# Document segment:
◆ ◆ ◆ ◆
Sirtuin Biology: The Longevity Genes

What sirtuins are

Sirtuins are NAD+-dependent deacetylase enzymes, they remove acetyl groups from proteins, particularly histones (DNA-packaging proteins) and transcription factors. By altering protein acetylation, they regulate gene expression and protein function.

The seven sirtuins

• SIRT1, nuclear; major aging and metabolism regulator
• SIRT2, cytoplasmic; cell cycle
• SIRT3, mitochondrial; energy metabolism, oxidative stress
• SIRT4, mitochondrial; metabolism
• SIRT5, mitochondrial; metabolism, oxidative stress
• SIRT6, nuclear; DNA repair, glucose metabolism
• SIRT7, nucleolar; ribosomal biogenesis

What sirtuins do

• Regulate gene expression (deacetylate histones)
• Support DNA repair
• Activate PGC-1α (mitochondrial biogenesis)
• Regulate stress response
• Modulate inflammation
• Influence circadian biology
• Regulate metabolism (fasting state, glucose, lipids)

Sirtuin activators

• NAD+ adequacy (cofactor)
• Caloric restriction / fasting
• Exercise
• Cold exposure
• Resveratrol (modest direct activation)
• Pterostilbene
• Quercetin (some evidence)
◆ ◆ ◆ ◆
# Records provided:
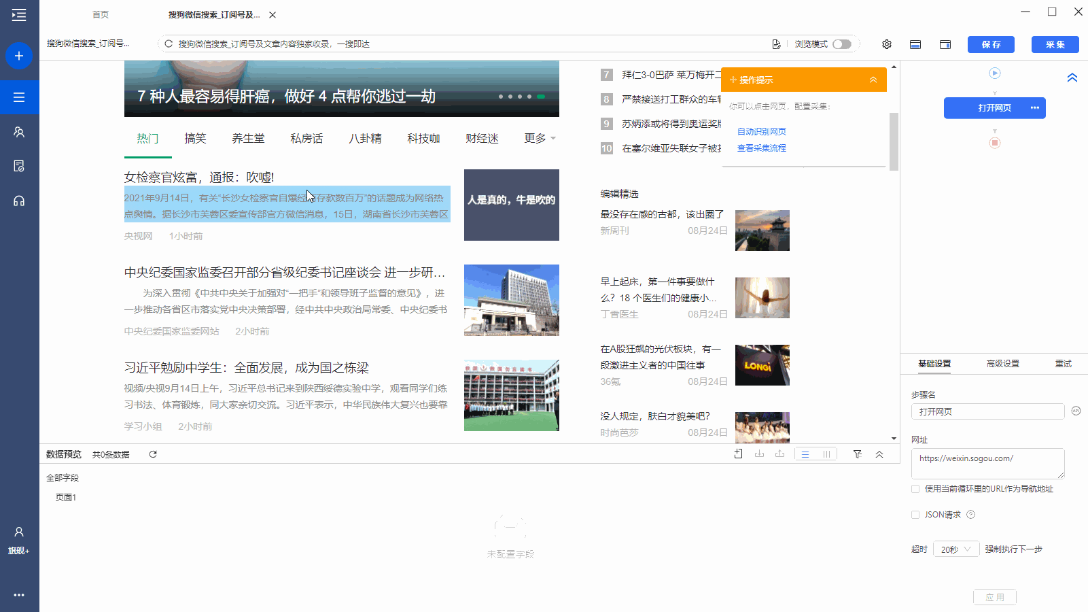Toggle the 浏览模式 switch
This screenshot has height=612, width=1088.
coord(842,44)
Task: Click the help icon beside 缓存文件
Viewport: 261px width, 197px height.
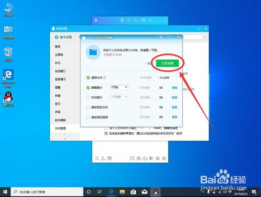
◆ ◆ ◆ ◆
# Task requirements:
(a) Retype the part of the sirtuin biology text starting at "What sirtuins do" and ending at "NAD+ adequacy (cofactor)".
(b) Extend the sirtuin biology text, picking up after its final line.

# Responses by item number:
(a)
What sirtuins do

• Regulate gene expression (deacetylate histones)
• Support DNA repair
• Activate PGC-1α (mitochondrial biogenesis)
• Regulate stress response
• Modulate inflammation
• Influence circadian biology
• Regulate metabolism (fasting state, glucose, lipids)

Sirtuin activators

• NAD+ adequacy (cofactor)

(b)
The NAD+ link

Sirtuins use NAD+ as a substrate (consumed in their reactions). When NAD+ levels are low, sirtuin activity drops. This is the central reason NAD+ optimization is a longevity strategy, adequate NAD+ enables sirtuin function, which underlies many aging benefits.

Implications for aging

Sirtuins integrate:

• Metabolic state (fasting/feeding)
• Oxidative stress
• DNA damage signaling
• Inflammation
• Circadian biology

The integration is what makes sirtuin biology central to aging research. Activating them through lifestyle (exercise, fasting) and NAD+ adequacy is among the cleanest longevity interventions.

Bottom line

Sirtuins are NAD+-dependent enzymes central to aging biology. Activated by metabolic stress and NAD+ adequacy. Their regulation of gene expression, DNA repair, and metabolism makes them key longevity targets. Lifestyle interventions plus NAD+ optimization activate them effectively.